First, with the trailing leg positioned appropriately, it’s a static hip flexor stretch that is even more effective because the athlete is cued to activate the same-side glutes and brace the core, so you’re effectively increasing stiffness at an adjacent joint to help “solidify” the newly acquired range of motion into hip extension. As I’ve written previously, increasing stiffness can be a good thing.
Second, the core stability benefits occur in a number of contexts. Because the load forces the athlete to resist extension, it serves as a great anterior core stability exercise. And, because it’s loaded asymmetrically, it serves as a great lateral and rotary core stability exercise.
Third, I like all asymmetrical-loaded upper-body strength exercises because they train thoracic mobility and dynamic stability of the scapula, which you simply don’t get on the same level with push-up variations and bilateral upper body exercises (although those categories do provide unique benefits in their own right).

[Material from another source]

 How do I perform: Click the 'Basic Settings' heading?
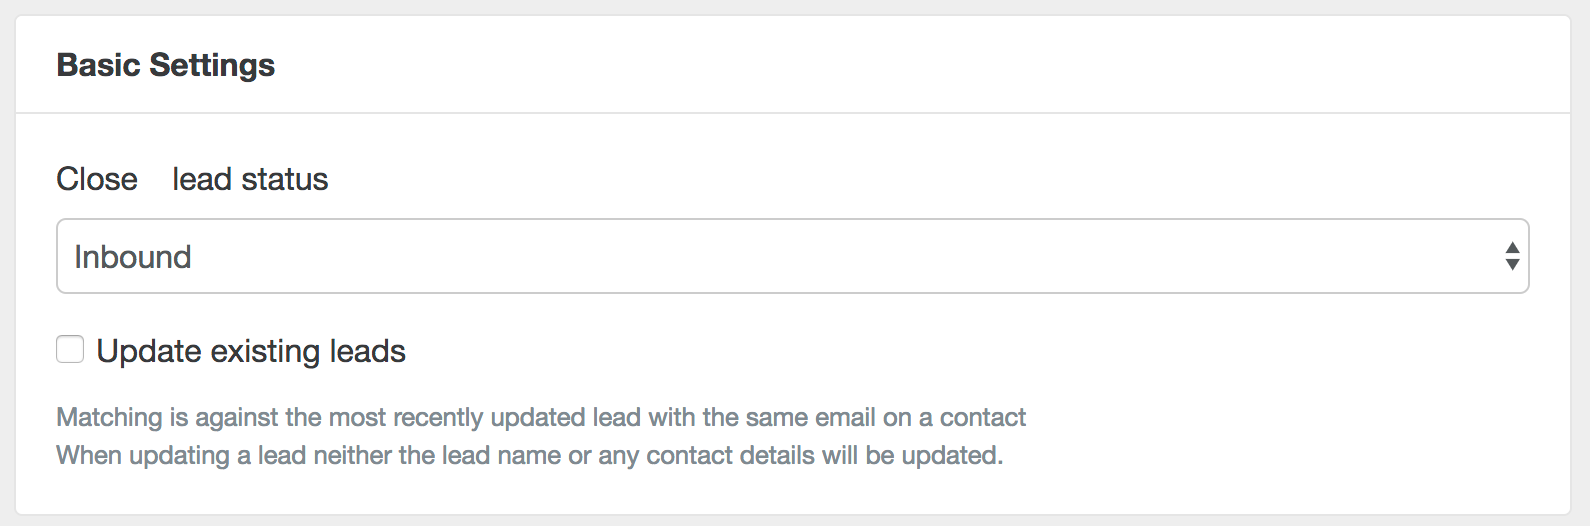(166, 65)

Fourth, because of the thicker handle at the end of the barbell, you’re getting a different grip and forearm stimulus.
Key Coaching Cues:
1. Set up so that there is a subtle (but not aggressive) stretch on the trailing leg hip flexors. Activate the glutes on that side as well.
2. Brace the core tightly to resist extension and rotation.

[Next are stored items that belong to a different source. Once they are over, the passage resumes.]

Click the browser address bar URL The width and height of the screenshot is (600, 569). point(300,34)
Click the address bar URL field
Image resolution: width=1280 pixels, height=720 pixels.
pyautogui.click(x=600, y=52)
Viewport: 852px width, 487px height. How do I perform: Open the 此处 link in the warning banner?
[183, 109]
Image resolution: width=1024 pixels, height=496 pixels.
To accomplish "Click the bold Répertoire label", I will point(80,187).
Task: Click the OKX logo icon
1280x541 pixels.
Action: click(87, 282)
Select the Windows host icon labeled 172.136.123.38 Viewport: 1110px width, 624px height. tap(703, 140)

3. Press straight out, not across your body.
4. Don’t allow the elbow to “migrate” past the body too much. Instead, pre-tension the scapular stabilizers to make sure that the shoulder is not anteriorly tilted as the humerus (upper arm) extends back to neutral on the eccentric.
5. Keep the chin tucked so that the cervical spine is in neutral.

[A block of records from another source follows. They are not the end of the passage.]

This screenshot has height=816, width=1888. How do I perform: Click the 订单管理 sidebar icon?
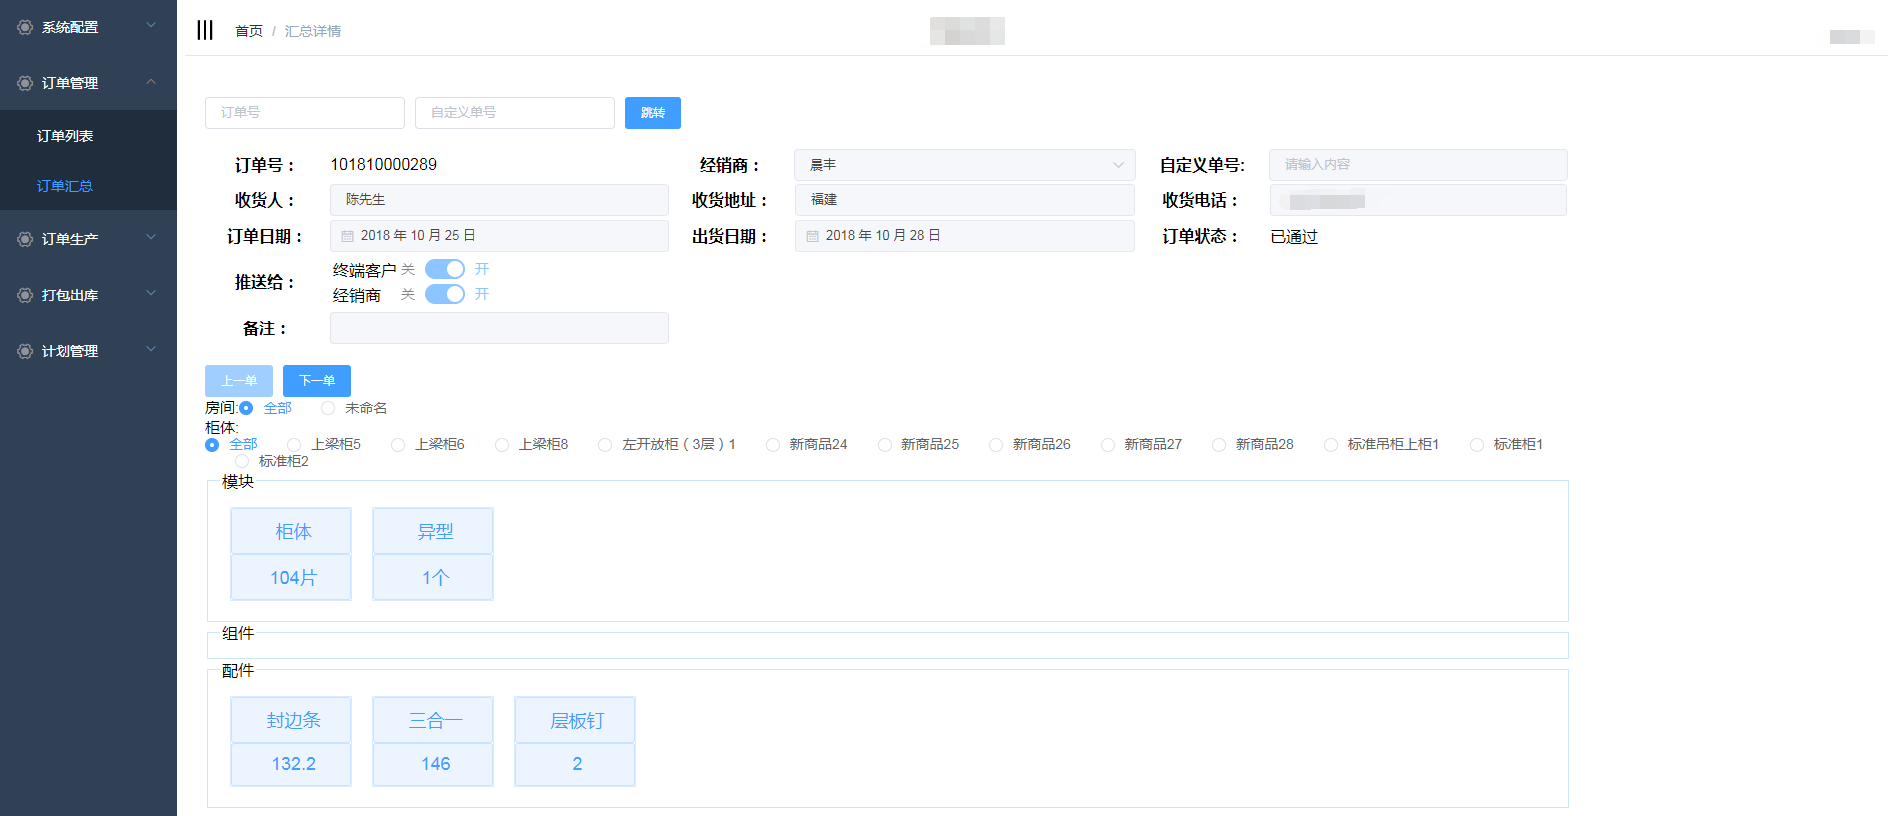coord(25,83)
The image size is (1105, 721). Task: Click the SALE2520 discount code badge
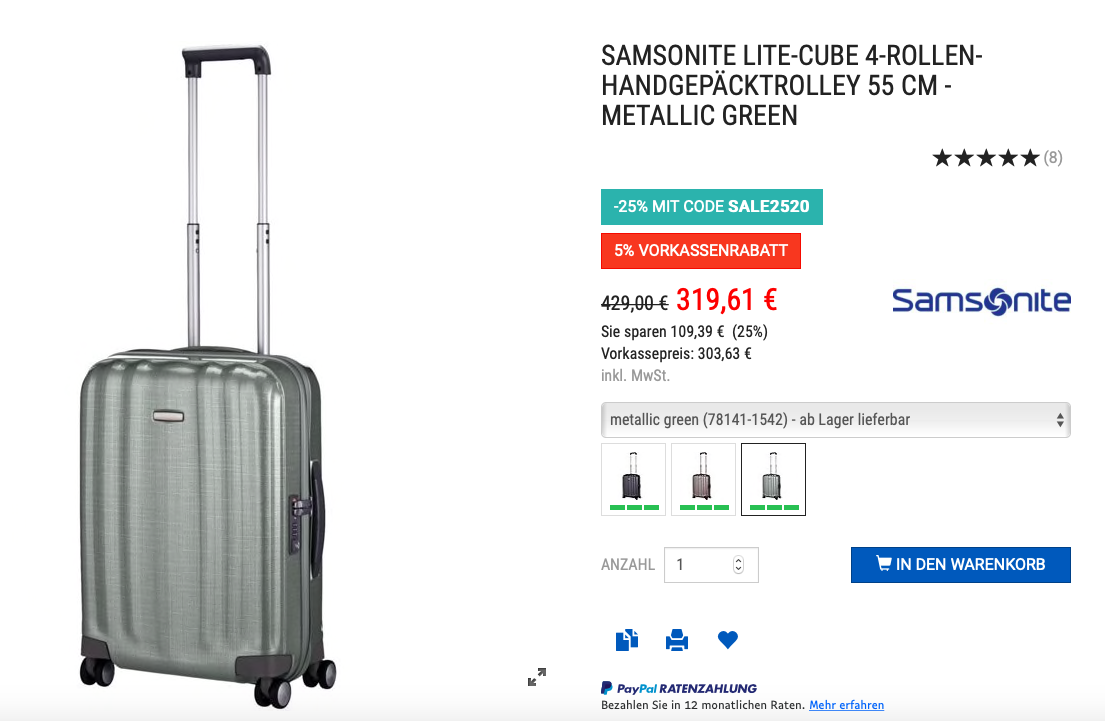[711, 207]
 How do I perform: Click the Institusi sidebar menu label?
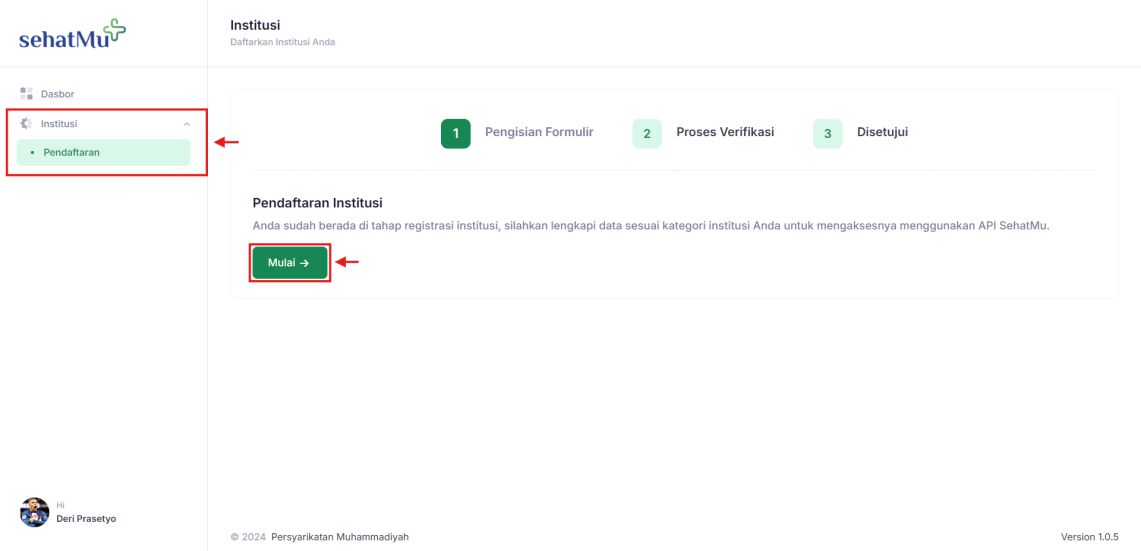(x=59, y=124)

6. Load with weights smaller than 25, as the 45-pound plates tend to get in the way.
This is a great exercise for loading the upper body without really beating up on the joints. I particularly like it with some of my throwers who have gotten stronger in the upper body, as it’s a good alternative to having baseball guys throwing really heavy dumbbells around, particularly as they are getting more aggressive with their throwing programs.
Give it a shot and let me know what you think!